Have you compiled the TensorFlow with Orin GPU’s architecture, which is 8.7?

Thanks.

Yes, this was the first thing that I re-checked. I definitely give ‘8.7’ as compute capability when asked for this when executing ./configure

I basically build TF 2.15 and TF 2.16 in the exact same way, but only TF 2.15 works, TF 2.16 throws above error. I follow the guide at the Tensorflow webpage here: Créer à partir de la source  |  TensorFlow

Only difference is the bazel and clang version for 2.15 and 2.16, I use those recommended on the Tensorflow build from source page.

So my question is if you could share how exactly you build Tensorflow for the provided pre-compiled binary packages, so I can check if I need to use some additional compile flags or patches or anything else to get 2.16 to work.

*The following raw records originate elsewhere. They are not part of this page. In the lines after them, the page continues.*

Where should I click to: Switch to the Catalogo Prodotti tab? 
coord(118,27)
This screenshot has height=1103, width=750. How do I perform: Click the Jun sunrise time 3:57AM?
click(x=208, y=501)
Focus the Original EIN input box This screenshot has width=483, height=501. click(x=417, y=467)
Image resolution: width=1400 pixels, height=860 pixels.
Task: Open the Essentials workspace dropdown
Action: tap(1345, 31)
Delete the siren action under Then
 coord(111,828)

Is this still an issue to support? Any result can be shared?

Unfortunately yes, still an issue. No success so far compiling TF 2.16 for Python 3.11. In the mean time I use the precompiled TF 2.16 for Python 3.10.

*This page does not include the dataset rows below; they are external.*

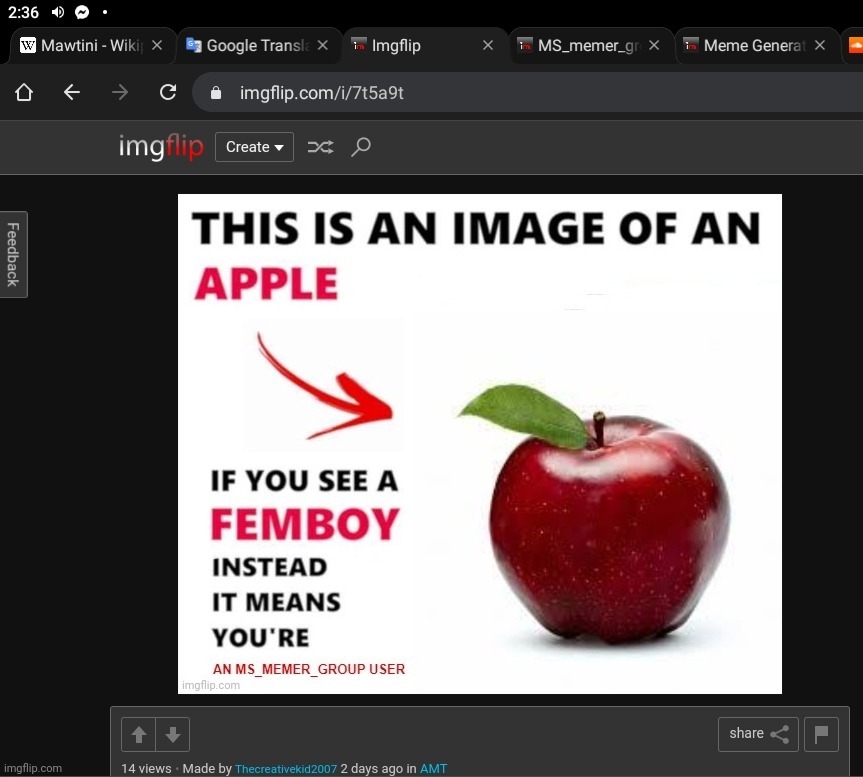The image size is (863, 777).
Task: Click the browser home icon
Action: click(x=24, y=93)
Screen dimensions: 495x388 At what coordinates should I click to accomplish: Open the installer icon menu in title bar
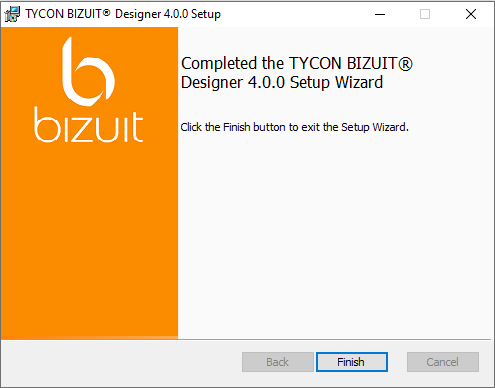point(12,14)
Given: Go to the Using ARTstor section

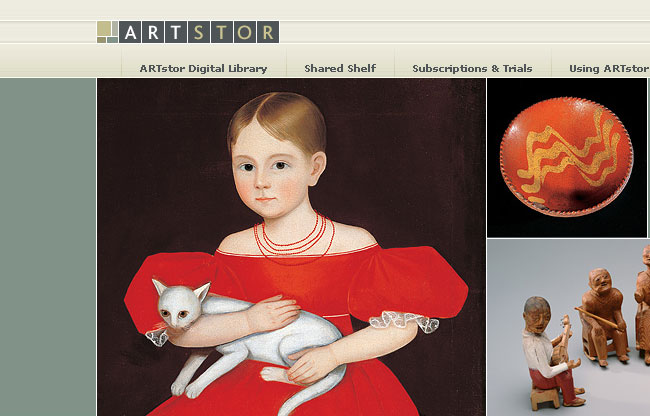Looking at the screenshot, I should 609,68.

Update: Tensorflow 2.17.0 was released last week, and I compiled this version today on the Jetson Orin.

This version works!

I0000 00:00:1721246807.523362   81563 service.cc:146] XLA service 0xfffe30008fb0 initialized for platform CUDA (this does not guarantee that XLA will be used). Devices:
I0000 00:00:1721246807.523537   81563 service.cc:154]   StreamExecutor device (0): Orin, Compute Capability 8.7
I0000 00:00:1721246812.449436   81563 device_compiler.h:188] Compiled cluster using XLA!  This line is logged at most once for the lifetime of the process.
938/938 ━━━━━━━━━━━━━━━━━━━━ 20s 14ms/step - accuracy: 0.7929 - loss: 0.6396 - val_accuracy: 0.9694 - val_loss: 0.0984
Epoch 2/5
938/938 ━━━━━━━━━━━━━━━━━━━━ 7s 7ms/step - accuracy: 0.9719 - loss: 0.0848 - val_accuracy: 0.9833 - val_loss: 0.0545
Epoch 3/5
938/938 ━━━━━━━━━━━━━━━━━━━━ 6s 7ms/step - accuracy: 0.9821 - loss: 0.0583 - val_accuracy: 0.9832 - val_loss: 0.0522
Epoch 4/5
938/938 ━━━━━━━━━━━━━━━━━━━━ 6s 7ms/step - accuracy: 0.9877 - loss: 0.0412 - val_accuracy: 0.9837 - val_loss: 0.0469
Epoch 5/5
938/938 ━━━━━━━━━━━━━━━━━━━━ 6s 7ms/step - accuracy: 0.9886 - loss: 0.0370 - val_accuracy: 0.9878 - val_loss: 0.0381

No clue what prevented Tensorflow 2.16 from starting kernels on the GPU, but TF 2.17 seems to have solved it.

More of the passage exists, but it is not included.